Evaluation of the lignite biotransformation capacity of Fusarium sp. NF01 cultured on different growth substrates.

Abstract

The screening and studying the lignite solubilization/degradation capacities of indigenous microorganisms are key to exploring the in-situ biotransformation of lignite. Herein, a fungus was isolated from in-situ lignite samples and identified as Fusarium sp. NF01. This isolate was then cultured on four different carbon sources to evaluate its lignite-transformation capacity. When cultured on a solid agar medium containing sodium gluconate or sodium glutamate, Fusarium sp. NF01 completely liquefied 0.5 g of lignite within 6 days, and when cultured in a liquid medium containing sodium gluconate, the weight of lignite decreased by 28.4% within 7 days. Elemental analysis showed that the rate of lignite biodegradation was inversely proportional to the C:O ratio of the residual lignite samples. Additionally, a 5.9% biodesulfurization rate was achieved when Fusarium sp. NF01 was cultured in the presence of sodium gluconate.
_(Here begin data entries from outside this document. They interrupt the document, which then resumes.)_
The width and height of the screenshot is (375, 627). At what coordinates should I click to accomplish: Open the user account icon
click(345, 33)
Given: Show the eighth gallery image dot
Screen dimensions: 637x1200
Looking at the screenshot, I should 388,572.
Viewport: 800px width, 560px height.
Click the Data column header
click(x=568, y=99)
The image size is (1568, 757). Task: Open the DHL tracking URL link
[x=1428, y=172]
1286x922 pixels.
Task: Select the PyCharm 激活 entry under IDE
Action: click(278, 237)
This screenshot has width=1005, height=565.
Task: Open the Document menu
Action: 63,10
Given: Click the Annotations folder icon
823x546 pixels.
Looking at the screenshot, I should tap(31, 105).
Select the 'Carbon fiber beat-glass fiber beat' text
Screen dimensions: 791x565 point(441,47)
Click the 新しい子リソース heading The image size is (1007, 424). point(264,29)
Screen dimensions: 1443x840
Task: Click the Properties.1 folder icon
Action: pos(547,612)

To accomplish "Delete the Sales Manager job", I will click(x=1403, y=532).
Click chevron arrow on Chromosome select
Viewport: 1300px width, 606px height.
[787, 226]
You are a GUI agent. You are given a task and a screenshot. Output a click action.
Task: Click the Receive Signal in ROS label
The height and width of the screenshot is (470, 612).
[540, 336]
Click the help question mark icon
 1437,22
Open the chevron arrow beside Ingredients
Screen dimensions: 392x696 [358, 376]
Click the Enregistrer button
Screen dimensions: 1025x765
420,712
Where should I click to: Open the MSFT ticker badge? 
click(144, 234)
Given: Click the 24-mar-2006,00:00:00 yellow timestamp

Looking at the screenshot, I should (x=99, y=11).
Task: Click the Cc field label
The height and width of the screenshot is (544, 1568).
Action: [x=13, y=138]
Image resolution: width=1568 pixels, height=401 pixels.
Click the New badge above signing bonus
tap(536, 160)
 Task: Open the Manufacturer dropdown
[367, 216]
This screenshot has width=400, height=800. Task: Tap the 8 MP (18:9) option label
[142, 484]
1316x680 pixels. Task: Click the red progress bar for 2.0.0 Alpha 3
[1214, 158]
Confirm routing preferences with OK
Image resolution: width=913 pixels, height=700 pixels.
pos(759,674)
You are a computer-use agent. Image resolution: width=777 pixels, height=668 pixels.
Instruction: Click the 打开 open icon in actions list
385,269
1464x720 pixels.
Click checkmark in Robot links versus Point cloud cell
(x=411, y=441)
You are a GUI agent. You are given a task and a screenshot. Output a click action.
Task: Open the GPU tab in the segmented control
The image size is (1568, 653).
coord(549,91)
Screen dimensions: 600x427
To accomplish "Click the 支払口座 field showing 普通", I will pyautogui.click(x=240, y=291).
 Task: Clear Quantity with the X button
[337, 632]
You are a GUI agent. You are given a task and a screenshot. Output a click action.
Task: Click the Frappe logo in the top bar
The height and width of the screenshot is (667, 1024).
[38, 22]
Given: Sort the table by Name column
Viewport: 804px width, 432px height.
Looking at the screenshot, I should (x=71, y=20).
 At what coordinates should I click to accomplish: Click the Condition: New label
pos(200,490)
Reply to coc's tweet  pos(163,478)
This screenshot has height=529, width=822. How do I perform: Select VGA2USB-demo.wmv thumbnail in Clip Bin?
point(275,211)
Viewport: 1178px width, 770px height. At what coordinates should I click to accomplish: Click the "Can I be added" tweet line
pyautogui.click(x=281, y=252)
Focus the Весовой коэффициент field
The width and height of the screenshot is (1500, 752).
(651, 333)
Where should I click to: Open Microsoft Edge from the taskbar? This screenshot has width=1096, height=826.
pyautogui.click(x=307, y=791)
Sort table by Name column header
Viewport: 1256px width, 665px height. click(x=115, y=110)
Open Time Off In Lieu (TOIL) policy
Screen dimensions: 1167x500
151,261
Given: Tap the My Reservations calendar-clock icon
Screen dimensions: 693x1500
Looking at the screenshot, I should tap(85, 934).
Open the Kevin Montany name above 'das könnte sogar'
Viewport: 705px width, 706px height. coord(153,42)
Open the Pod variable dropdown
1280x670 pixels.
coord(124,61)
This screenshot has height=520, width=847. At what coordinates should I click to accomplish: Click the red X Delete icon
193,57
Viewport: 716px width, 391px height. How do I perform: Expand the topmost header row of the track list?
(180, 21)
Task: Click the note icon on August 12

Finally, Fourier-transform infrared analysis of the residual lignite samples revealed relatively weak signal intensities of the signature peaks representing the following: aromatic ring side chains; ether, ester, and alcohol bonds; aromatic ring carbon-carbon double bonds; and aliphatic methyl and methylene. The results show that Fusarium sp. NF01 degrades lignite in a carbon-dependent manner and could be thus used for the bioconversion of subsurface coalbeds.